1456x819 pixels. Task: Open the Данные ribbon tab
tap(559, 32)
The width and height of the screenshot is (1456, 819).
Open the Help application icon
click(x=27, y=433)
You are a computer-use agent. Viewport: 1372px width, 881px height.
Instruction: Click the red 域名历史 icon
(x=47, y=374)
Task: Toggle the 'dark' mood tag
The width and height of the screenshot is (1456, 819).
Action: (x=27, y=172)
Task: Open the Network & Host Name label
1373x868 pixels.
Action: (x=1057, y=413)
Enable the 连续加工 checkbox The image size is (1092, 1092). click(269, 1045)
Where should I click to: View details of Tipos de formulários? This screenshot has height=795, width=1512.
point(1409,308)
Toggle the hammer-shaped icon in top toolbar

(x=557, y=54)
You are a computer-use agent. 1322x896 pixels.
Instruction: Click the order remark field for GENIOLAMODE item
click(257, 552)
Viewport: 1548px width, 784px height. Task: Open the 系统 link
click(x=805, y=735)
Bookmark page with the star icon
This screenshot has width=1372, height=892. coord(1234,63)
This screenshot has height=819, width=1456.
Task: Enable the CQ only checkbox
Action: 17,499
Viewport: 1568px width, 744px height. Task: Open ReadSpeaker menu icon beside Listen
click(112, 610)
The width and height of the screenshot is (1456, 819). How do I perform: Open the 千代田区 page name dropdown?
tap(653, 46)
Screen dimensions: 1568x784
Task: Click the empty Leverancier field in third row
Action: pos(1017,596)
········
### [GOAL OF THE EXERCISE]
Show every line of the material above in which "computer" is present.

### [COMPLETED EXERCISE]
You are a computer-use agent. Viewport: 1372px width, 881px height.
You are a computer-use agent. 1322x896 pixels.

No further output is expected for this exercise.